Figure 4.

Serum impairs Gc action through activation of JNK. HeLa cells were transiently transfected with MMTV-Luc and GR overnight and then cultured in 10 or 50% serum. The cells were treated with Latrunculin B (A) or MAP kinase inhibitors (B) (ERK PD98059, p38 SB203580, and JNK SP600125) together with 100 nM Dex for 6 h before luciferase assay. The cells were transiently transfected with MMTV-Luc and GR, together with JNK (C) or ERK (D) expression vectors (or pcDNA5 as a control) overnight.
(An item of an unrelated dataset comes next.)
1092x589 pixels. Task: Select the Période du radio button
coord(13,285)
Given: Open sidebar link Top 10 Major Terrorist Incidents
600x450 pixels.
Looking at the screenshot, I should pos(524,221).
The cells were transferred to 10 or 50% serum, treated with 100 nM Dex and 10 μM JNK inhibitor (SP600125) or ERK inhibitor (PD98059) for 6 h and then assayed for luciferase activity. HeLa cells were transfected with JNK or ERK expression vectors (or pcDNA5 as a control), cultured in 10 or 50% serum, and then treated with 100 nM Dex for 4 h before RNA extraction. Expression of MT1X (E), FKBP5 (F), GILZ (G), and PER1 (H) transcripts were measured by qRT-PCR (all normalised to GAPDH). The experiments were carried out in triplicate and repeated three times. Graphs show mean±s.e.m. *P<0.05. NS, not significant.